Start of TASK INPUT

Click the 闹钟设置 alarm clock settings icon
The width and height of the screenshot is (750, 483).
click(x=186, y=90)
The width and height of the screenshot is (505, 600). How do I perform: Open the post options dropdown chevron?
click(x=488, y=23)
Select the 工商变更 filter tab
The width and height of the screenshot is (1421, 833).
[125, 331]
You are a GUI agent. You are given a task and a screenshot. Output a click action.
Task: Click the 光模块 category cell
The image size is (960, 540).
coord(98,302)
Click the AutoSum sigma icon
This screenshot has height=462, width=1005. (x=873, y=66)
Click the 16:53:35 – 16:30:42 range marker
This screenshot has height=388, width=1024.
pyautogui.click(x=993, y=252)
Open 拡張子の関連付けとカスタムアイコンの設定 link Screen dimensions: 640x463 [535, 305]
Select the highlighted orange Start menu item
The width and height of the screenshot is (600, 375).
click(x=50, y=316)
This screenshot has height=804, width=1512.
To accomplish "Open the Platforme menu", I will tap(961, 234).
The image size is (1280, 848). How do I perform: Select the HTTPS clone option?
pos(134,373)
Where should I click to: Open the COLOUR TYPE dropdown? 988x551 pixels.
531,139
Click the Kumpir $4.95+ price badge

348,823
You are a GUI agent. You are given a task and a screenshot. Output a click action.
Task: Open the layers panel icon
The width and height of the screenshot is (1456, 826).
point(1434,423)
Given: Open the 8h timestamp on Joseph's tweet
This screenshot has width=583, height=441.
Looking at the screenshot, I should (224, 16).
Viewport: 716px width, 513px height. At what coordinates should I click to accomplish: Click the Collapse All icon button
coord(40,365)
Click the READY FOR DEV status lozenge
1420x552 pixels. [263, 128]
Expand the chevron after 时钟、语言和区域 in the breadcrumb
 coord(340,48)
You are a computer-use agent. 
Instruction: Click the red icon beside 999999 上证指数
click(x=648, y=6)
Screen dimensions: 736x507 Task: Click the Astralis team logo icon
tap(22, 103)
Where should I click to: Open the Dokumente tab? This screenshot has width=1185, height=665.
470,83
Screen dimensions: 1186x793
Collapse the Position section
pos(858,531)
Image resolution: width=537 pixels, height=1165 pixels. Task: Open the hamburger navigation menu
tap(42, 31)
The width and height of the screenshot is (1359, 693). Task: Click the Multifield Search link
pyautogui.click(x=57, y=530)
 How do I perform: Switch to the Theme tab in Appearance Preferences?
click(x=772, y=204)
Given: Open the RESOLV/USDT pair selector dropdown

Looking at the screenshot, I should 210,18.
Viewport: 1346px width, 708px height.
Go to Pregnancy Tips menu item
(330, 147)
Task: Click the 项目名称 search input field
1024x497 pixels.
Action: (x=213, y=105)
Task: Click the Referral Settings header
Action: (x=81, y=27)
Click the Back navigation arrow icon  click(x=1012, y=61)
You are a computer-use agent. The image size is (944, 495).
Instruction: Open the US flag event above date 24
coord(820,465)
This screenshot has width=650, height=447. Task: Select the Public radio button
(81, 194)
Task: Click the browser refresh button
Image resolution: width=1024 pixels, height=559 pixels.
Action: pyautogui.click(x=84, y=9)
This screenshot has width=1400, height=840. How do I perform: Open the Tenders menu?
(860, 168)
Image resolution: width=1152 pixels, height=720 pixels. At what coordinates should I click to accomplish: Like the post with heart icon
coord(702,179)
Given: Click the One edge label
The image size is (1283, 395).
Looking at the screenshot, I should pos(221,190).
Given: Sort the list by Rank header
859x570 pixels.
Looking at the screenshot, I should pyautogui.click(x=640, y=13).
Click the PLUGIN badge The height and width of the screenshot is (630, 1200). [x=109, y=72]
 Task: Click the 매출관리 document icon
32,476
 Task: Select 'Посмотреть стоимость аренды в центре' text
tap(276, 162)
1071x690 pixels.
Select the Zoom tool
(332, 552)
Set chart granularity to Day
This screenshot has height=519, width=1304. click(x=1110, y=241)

End of TASK INPUT

WORK TASK: Your output must be one number: how many lines of the listing include "computer".

FINAL ANSWER: 2